Given entries:
* * * * *

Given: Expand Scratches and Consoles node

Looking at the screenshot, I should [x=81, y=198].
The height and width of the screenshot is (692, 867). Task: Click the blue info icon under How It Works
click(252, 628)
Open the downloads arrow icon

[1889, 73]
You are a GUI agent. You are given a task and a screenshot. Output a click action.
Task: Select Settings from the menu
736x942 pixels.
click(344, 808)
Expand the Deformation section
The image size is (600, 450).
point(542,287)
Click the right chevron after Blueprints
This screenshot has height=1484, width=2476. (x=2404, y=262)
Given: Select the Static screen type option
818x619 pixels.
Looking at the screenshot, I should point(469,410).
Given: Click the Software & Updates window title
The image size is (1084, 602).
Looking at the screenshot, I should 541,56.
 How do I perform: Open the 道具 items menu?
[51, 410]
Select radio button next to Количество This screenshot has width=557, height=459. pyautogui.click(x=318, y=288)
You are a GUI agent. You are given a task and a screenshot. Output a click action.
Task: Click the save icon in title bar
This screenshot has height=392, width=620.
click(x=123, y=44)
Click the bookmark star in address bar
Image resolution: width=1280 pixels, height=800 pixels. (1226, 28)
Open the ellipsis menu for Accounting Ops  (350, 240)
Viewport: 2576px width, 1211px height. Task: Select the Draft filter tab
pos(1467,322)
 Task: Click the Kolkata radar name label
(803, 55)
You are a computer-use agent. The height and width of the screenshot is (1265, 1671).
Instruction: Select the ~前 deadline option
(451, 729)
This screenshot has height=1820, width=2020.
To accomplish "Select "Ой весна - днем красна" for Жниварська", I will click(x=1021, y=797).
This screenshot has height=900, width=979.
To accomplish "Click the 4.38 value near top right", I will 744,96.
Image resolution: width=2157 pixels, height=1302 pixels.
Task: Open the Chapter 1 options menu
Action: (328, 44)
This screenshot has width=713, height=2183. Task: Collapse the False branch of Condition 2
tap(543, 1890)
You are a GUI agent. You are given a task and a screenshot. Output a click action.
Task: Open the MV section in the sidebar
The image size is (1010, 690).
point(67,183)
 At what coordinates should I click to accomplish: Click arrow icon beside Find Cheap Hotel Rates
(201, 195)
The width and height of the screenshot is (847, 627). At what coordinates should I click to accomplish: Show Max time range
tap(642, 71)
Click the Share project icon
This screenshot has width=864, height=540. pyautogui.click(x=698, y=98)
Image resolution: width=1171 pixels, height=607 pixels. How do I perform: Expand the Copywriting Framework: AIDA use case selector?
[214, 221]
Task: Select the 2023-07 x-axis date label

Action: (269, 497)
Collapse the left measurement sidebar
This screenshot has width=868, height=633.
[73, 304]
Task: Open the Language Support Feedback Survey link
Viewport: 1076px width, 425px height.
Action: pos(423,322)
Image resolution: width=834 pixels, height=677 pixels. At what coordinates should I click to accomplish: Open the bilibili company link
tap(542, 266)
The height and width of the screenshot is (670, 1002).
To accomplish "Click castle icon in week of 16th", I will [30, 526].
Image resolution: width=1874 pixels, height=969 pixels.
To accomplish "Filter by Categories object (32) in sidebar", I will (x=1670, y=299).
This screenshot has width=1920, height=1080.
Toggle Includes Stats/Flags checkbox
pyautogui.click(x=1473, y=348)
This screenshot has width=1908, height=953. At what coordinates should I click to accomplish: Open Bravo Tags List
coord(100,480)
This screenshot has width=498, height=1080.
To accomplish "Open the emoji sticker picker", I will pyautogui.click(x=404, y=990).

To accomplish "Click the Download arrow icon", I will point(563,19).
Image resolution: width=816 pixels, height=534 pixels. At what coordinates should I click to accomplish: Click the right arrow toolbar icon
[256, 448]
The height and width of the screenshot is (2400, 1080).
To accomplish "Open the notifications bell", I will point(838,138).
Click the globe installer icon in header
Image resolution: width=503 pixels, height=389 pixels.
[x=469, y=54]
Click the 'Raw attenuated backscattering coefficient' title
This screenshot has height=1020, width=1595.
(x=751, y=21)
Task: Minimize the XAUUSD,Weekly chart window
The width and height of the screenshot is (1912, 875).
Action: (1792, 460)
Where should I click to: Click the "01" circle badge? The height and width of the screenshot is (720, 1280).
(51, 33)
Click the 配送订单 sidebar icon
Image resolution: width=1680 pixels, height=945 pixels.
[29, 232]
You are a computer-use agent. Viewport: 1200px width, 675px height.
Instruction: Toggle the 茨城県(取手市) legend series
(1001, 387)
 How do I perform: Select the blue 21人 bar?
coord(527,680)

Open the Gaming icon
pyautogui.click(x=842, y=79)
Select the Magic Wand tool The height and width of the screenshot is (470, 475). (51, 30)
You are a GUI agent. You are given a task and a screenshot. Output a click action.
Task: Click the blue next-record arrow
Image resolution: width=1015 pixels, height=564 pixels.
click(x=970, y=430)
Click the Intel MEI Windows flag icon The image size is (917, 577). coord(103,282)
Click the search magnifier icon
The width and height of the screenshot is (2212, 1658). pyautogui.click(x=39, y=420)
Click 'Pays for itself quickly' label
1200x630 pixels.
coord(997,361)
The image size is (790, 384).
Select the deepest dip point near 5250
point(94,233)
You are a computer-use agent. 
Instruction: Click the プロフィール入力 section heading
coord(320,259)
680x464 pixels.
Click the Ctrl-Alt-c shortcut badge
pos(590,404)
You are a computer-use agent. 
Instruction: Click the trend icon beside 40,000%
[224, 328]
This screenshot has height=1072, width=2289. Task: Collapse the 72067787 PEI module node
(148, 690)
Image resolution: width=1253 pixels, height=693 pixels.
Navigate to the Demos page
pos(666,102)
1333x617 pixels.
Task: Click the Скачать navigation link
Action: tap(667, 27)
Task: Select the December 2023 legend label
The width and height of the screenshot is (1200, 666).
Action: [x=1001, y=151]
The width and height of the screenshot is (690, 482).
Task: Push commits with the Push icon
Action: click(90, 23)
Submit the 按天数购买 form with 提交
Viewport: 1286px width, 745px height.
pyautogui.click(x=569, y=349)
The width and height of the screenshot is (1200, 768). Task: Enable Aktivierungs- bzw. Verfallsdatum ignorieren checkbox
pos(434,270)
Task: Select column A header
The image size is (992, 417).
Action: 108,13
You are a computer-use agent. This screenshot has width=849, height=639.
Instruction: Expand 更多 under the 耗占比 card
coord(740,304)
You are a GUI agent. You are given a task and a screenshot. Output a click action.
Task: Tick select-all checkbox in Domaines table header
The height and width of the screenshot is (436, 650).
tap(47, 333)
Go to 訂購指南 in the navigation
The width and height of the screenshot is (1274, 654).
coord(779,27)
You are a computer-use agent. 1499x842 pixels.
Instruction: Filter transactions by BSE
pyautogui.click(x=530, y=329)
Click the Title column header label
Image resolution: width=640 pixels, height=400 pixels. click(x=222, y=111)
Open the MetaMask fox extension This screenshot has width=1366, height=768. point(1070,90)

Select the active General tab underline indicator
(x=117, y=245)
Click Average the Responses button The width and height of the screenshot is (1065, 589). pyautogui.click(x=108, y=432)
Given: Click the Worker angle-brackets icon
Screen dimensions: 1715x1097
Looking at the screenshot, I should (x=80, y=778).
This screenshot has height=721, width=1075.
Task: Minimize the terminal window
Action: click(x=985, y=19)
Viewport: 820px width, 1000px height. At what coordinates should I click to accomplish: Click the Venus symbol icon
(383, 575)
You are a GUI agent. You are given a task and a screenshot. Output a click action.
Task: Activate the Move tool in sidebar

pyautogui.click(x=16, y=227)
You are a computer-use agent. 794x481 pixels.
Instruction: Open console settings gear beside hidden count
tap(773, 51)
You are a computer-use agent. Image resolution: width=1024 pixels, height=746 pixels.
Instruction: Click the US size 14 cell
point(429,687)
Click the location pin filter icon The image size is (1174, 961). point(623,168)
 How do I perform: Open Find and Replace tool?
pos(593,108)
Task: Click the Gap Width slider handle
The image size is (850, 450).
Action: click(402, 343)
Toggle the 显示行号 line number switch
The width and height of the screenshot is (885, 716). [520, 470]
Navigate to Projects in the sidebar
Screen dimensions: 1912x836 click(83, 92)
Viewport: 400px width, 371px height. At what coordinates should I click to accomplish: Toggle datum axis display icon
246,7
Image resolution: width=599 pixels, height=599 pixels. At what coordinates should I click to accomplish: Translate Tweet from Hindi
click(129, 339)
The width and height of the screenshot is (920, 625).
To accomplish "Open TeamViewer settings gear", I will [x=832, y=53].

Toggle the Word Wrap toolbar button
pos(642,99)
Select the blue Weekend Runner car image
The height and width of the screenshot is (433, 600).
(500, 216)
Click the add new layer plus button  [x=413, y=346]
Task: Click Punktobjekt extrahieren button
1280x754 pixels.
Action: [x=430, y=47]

* * * * *

Task requirements: Output the lines again exactly, covering the stretch from the line that contains "You are a computer-use agent. The" through the line that contains "will click(x=1021, y=797).", and nothing else.

Exercise result:
You are a computer-use agent. The height and width of the screenshot is (1265, 1671).
Instruction: Select the ~前 deadline option
(451, 729)
This screenshot has height=1820, width=2020.
To accomplish "Select "Ой весна - днем красна" for Жниварська", I will click(x=1021, y=797).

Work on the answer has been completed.